__Exercise aim__.
Pictures in the listing do not belong in the copy, which should repeat exactly the lines from the one holding "Open the Casino menu item" through the last line.

__Data for this task__.
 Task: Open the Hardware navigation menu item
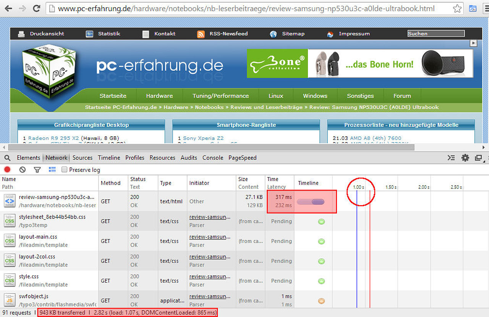pyautogui.click(x=159, y=96)
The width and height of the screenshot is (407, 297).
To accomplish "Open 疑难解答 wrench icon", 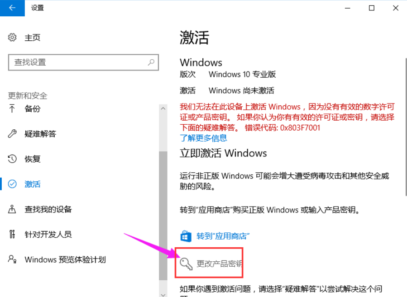I will [12, 134].
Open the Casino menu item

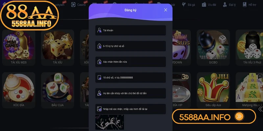[79, 5]
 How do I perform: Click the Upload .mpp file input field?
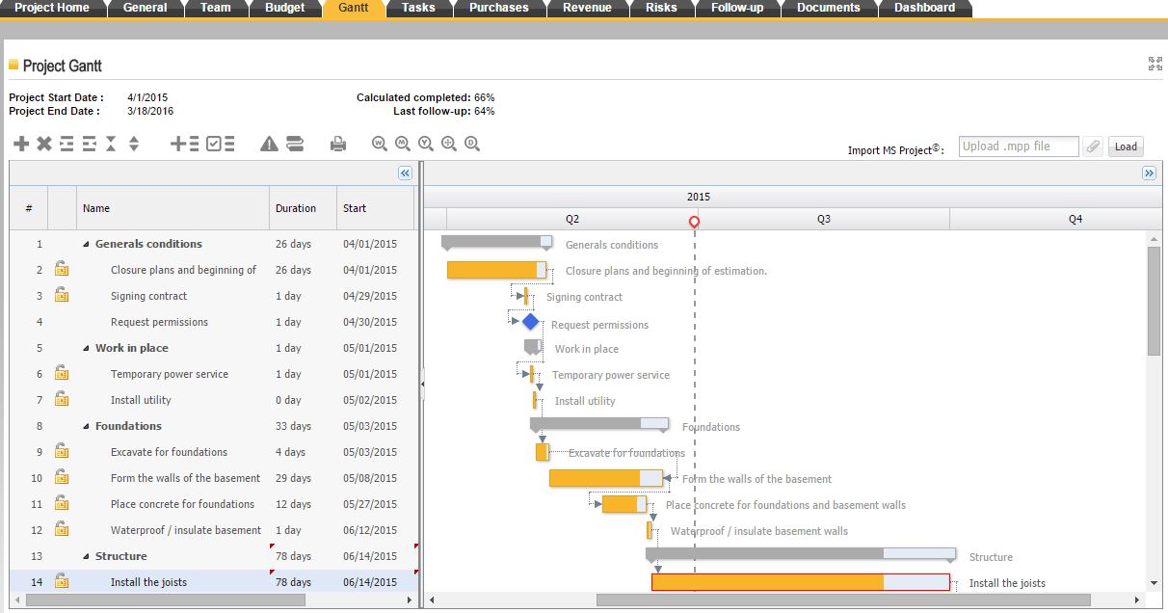(1017, 146)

__Finished exercise__.
Open the Casino menu item

[79, 5]
 How do I perform: Click the Upload .mpp file input field?
(1017, 146)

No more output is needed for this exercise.